Wojciech Antoni Bakun (born 29 January 1981 in Przemyśl) is a Polish politician, member of the Sejm of the 8th term and Przemyśl's Mayor since 2018.

Early career
An IT technician by education, in 2002 he graduated from the Post-Secondary Vocational College. He studied, among others law at WSPiA Rzeszów School of Higher Education. Bakun worked as a sales representative and database administrator in the family business. He started running his own business with his wife. He became a member of the disciplinary court of the Association for the New Constitution Kukiz'15 and secretary of the Merchant Association. In the parliamentary elections in 2015, Bakun ran for the Sejm in the Krosno constituency from the first place on the list of the Kukiz'15 election committee appointed by Paweł Kukiz. He won the seat of an MP in the 8th term, receiving 9406 votes.
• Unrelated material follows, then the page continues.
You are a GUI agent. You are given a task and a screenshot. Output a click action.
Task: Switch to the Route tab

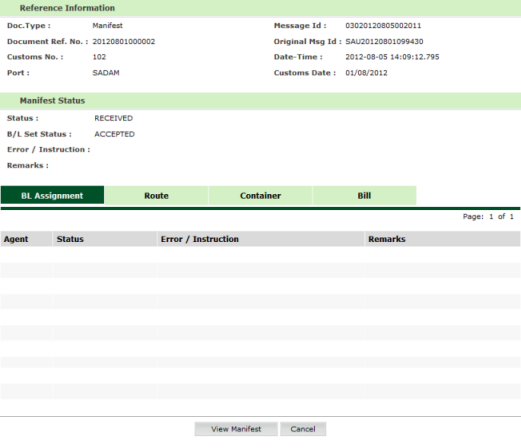point(156,195)
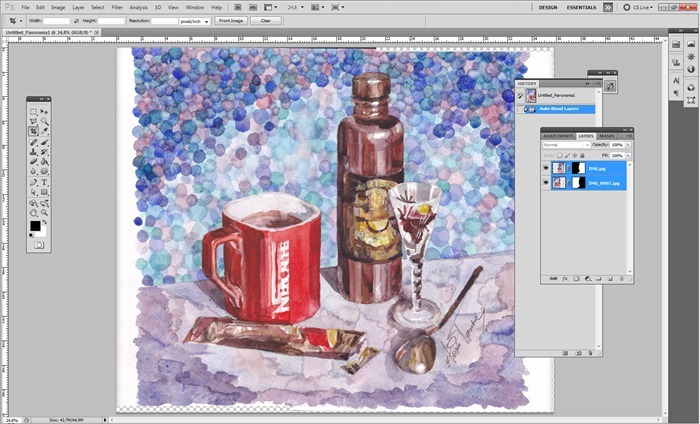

From 2016, he was a member of the Parliamentary Team for the Safety of the Immunization Program for Children and Adults.

In the 2018 local government elections, he ran for the president of Przemyśl, obtaining 41.49% of the vote (the best result) and going to the second round. He received 74.84% of the votes, thus winning the election.

He took office after being sworn in on 22 November 2018.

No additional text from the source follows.